Mitch sniffed and tried to relax his jaw. “Fuckers,” he said. “They’re just messing with me. I’m famous, Dad. A famous crackpot chucklehead.”

“Bullshit,” Sam said again, his face sharp with disgust and anger. Mitch stared at his father with a mix of love and shame; this was Sam at his most involved, his most protective.

“Let’s get out of this rat hole,” Sam said in disgust.

17

Long Island, New York

Kaye made Saul breakfast just after sunrise. He seemed subdued, sitting at the knotty pine table in the kitchen, slowly sipping a cup of black coffee. He had had three cups already, not a good sign. In a good mood — Good Saul — he never drank more than a cup a day. If he starts smoking again…

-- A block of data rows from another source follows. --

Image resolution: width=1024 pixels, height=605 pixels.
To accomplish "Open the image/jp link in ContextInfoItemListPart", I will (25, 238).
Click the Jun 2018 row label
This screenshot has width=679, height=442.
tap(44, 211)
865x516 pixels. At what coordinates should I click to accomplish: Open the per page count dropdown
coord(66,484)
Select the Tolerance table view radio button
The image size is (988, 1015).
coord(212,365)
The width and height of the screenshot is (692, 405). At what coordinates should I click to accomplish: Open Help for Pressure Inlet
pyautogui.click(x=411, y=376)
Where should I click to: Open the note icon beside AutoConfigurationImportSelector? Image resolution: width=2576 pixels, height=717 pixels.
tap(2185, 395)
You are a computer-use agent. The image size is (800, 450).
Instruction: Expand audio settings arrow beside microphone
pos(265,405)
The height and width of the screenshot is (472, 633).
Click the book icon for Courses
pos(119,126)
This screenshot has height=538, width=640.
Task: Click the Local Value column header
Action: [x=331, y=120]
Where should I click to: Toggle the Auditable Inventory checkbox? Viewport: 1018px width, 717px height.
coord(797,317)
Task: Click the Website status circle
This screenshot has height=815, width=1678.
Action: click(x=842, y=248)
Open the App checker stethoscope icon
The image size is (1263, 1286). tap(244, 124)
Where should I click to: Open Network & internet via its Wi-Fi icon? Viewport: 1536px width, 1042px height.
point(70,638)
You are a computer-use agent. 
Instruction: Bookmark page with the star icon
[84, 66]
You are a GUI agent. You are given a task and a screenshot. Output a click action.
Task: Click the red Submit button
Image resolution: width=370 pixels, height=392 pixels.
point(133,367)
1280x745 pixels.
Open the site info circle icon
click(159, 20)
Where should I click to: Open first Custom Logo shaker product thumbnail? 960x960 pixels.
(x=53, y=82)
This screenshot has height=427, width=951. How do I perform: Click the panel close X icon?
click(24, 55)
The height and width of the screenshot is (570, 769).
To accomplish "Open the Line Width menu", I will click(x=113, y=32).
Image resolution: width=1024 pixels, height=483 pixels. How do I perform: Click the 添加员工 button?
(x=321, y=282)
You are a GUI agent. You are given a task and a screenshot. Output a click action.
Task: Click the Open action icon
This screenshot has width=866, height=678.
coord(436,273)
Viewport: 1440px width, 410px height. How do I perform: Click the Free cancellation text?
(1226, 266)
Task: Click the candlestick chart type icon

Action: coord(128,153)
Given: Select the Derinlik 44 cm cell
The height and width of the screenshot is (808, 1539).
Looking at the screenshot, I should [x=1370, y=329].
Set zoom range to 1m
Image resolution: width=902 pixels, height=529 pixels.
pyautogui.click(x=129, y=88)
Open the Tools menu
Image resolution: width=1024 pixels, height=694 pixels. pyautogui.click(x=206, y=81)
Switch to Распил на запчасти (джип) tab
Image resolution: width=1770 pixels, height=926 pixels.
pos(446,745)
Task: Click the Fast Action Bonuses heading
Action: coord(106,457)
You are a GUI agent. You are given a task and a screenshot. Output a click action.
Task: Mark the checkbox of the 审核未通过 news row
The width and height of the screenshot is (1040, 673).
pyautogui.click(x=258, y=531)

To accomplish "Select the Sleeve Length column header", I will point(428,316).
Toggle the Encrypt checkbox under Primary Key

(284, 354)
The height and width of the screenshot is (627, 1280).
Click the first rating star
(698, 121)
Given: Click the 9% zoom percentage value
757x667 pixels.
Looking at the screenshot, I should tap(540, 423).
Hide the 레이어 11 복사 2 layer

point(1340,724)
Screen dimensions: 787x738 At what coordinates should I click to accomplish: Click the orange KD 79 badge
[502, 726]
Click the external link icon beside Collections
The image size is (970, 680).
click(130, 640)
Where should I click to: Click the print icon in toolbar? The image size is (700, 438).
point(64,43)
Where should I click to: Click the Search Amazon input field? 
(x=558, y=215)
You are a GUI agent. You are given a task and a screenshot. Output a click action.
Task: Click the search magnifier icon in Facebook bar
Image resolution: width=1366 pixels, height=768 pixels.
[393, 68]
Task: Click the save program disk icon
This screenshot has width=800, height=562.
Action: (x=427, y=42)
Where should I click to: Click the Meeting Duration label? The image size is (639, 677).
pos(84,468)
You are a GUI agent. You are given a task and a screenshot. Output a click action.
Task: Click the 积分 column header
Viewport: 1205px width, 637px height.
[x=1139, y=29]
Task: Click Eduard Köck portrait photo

Kaye delivered his scrambled eggs and toast and sat beside him. He leaned over, ignoring her, and ate slowly, deliberately, sipping coffee between each bite. As he finished, he made a sour face and pushed the plate back.

“Bad eggs?” Kaye asked quietly.

Saul gave her a long look and shook his head. He was moving slower, also not a good sign. “I called Bristol-Myers Squibb yesterday,” he said. “They haven’t cut a deal with Lado and Eliava, and apparently they don’t expect to. There’s something political going on in Georgia.”

“Maybe that’s good news?”

Saul shook his head and turned his chair toward the French doors and the gray morning outside. “I also called a friend of mine at Merck. He says there’s something cooking with Eliava, but he doesn’t know what it is. Lado Jakeli flew to the United States and met with them.”

Kaye stopped herself in the middle of a sigh, let it out slowly, inaudibly. Walking on eggshells again…The body knew, her body knew. Saul was suffering again, worse even than he appeared. She had been through this at least five times. Any hour now he would find a pack of cigarettes, inhale the hot acrid nicotine to straighten out some of his brain chemistry, even though he hated smoking, hated tobacco.

“So…we’re out,” she said.

“I don’t know yet,” Saul said. He squinted at a brief ray of sun. “You didn’t tell me about the grave.”

Kaye’s face flushed like a girl’s. “No,” she said stiffly. “I didn’t.”

“And it didn’t make the newspapers.”

“No.”

Saul pushed his chair back and grabbed the edge of the table, then half-stood and performed a series of angled pushups, eyes focused on the table top. When he finished, having done thirty, he sat down again and wiped his face with the folded paper towel he was using as a napkin.

“Christ, I’m sorry, Kaye,” he said, his voice rough. “Do you know how that makes me feel?”

“What?”

“Having my wife experience something like that.”

“You knew about my taking criminal medicine at SUNY.”

“It makes me feel funny, even so,” Saul said.

“You want to protect me,” Kaye said, and put her hand over his, rubbing his fingers. He withdrew his hand slowly.